##### SUPPLIED ENTRIES #####
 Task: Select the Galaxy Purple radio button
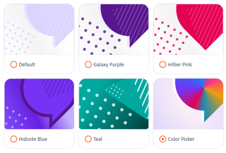(88, 64)
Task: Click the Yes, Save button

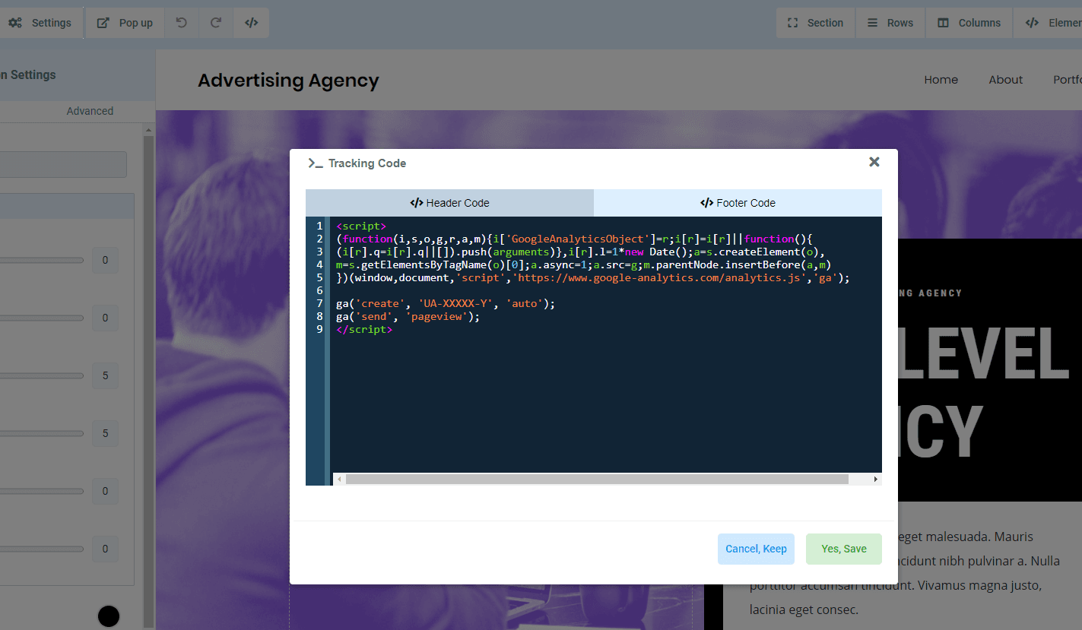Action: point(844,549)
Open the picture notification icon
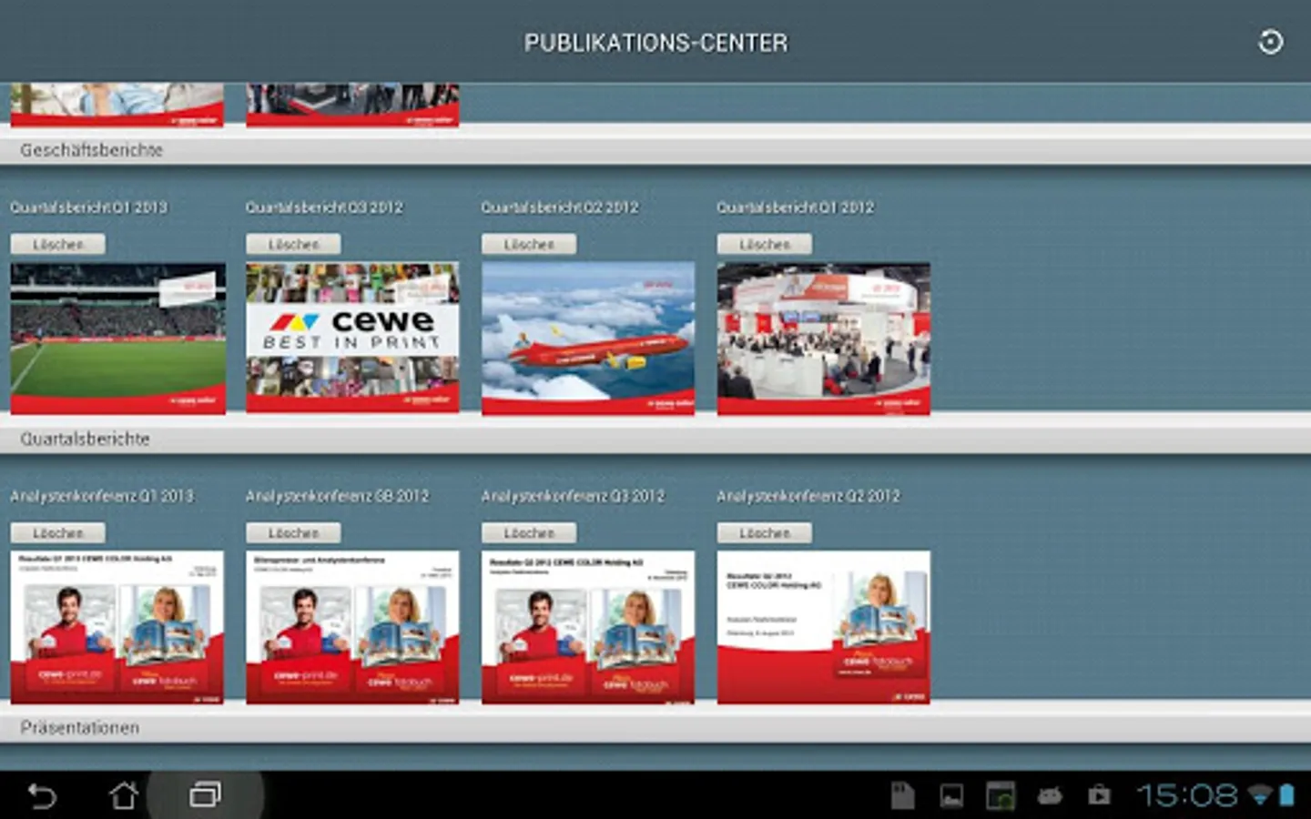The height and width of the screenshot is (819, 1311). coord(951,796)
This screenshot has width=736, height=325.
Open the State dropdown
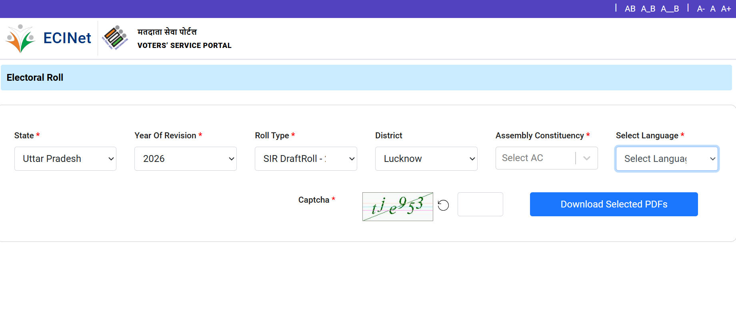tap(65, 159)
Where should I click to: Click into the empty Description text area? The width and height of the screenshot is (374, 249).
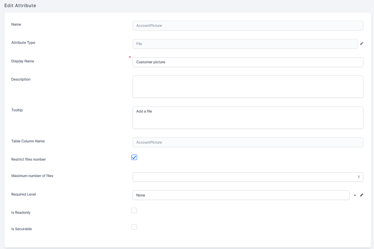(248, 87)
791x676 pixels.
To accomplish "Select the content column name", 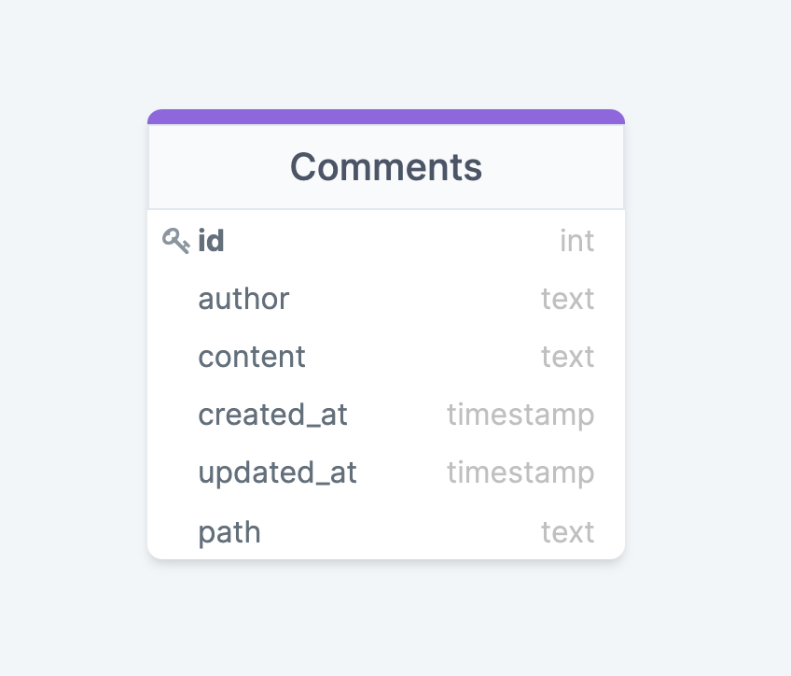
#####
#### WHAT THE TASK ASKS
Nothing but the lines from the one containing "Open the State dropdown" through the last line of the records should appear in the copy, exactly as written and without pictures.

#### OUTPUT FOR THIS TASK
Open the State dropdown
tap(65, 159)
Where should I click to: Click into the empty Description text area? The width and height of the screenshot is (374, 249).
(248, 87)
791x676 pixels.
To accomplish "Select the content column name", 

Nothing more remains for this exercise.